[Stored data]
------------------------------------------------------------------------

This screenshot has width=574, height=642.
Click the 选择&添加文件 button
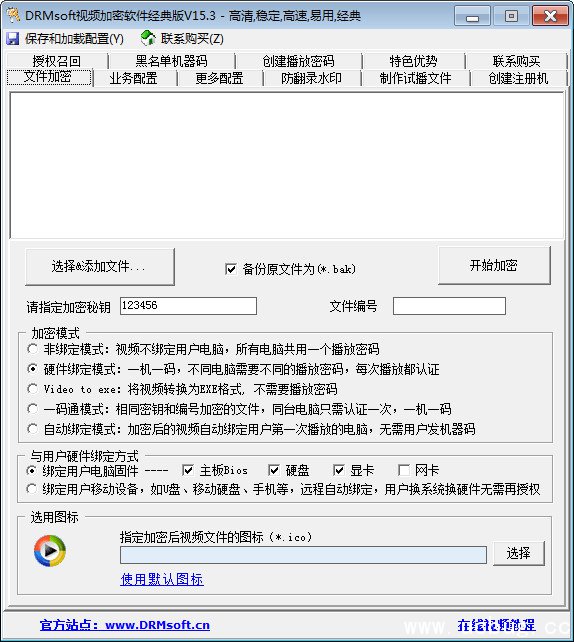pos(99,267)
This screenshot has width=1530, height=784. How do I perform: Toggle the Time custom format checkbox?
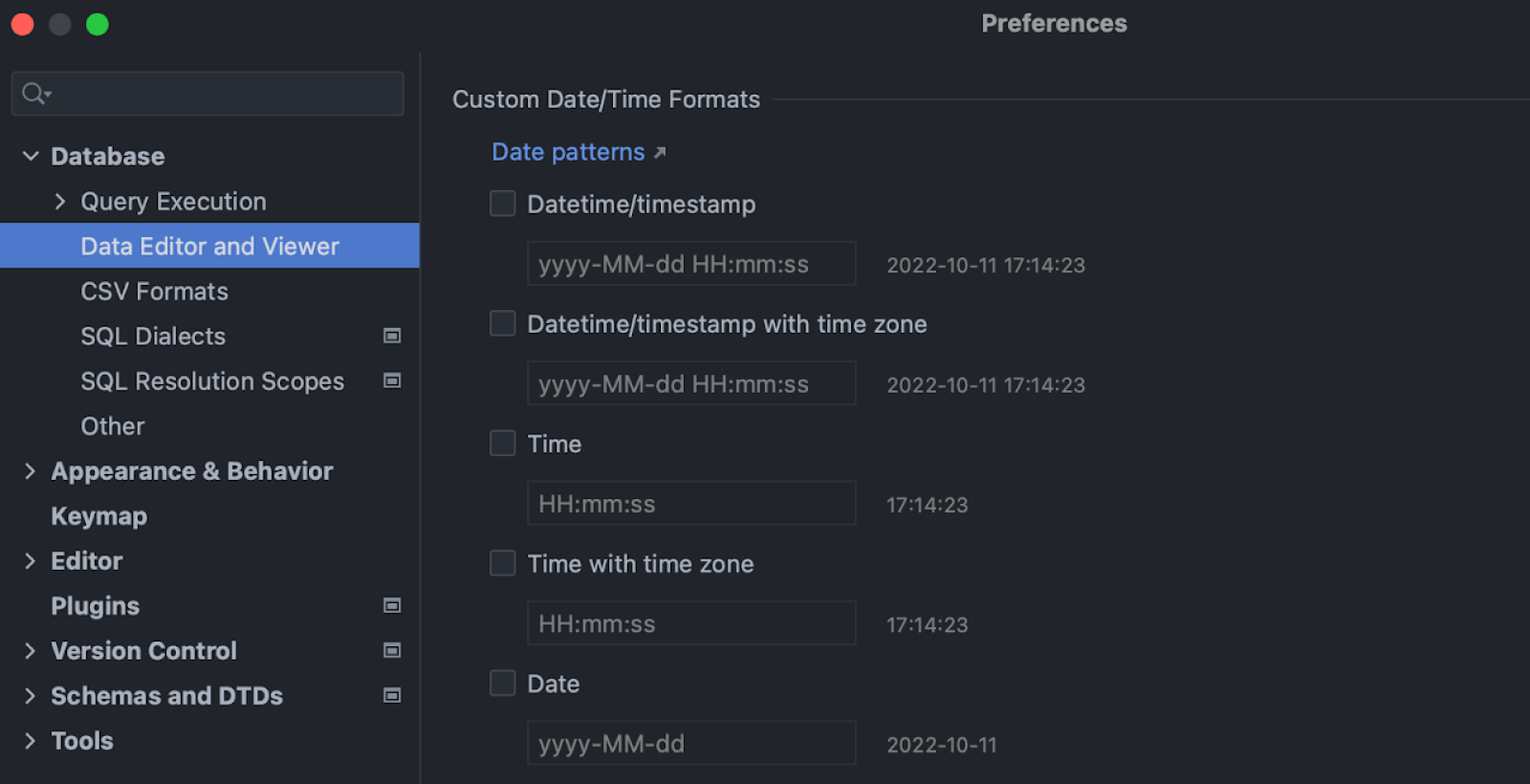click(x=503, y=444)
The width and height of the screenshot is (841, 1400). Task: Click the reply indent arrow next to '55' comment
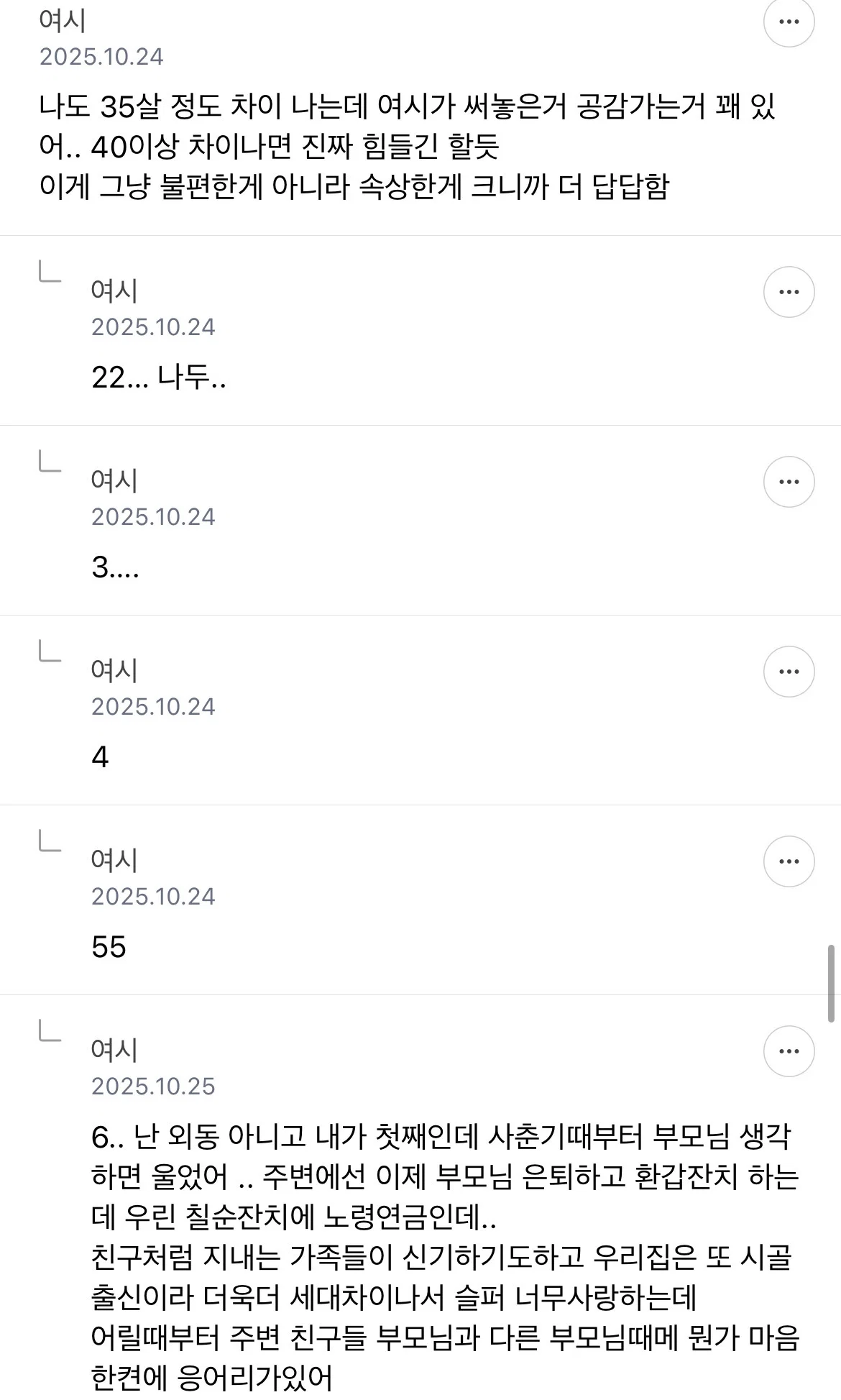[x=50, y=841]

------------------------------------------------------------------------

Starting at the line that holds "The width and", retype every line through the end of the data, both ends included. Pictures stay out of the copy.

The width and height of the screenshot is (841, 1400). Task: Click the reply indent arrow next to '55' comment
[x=50, y=841]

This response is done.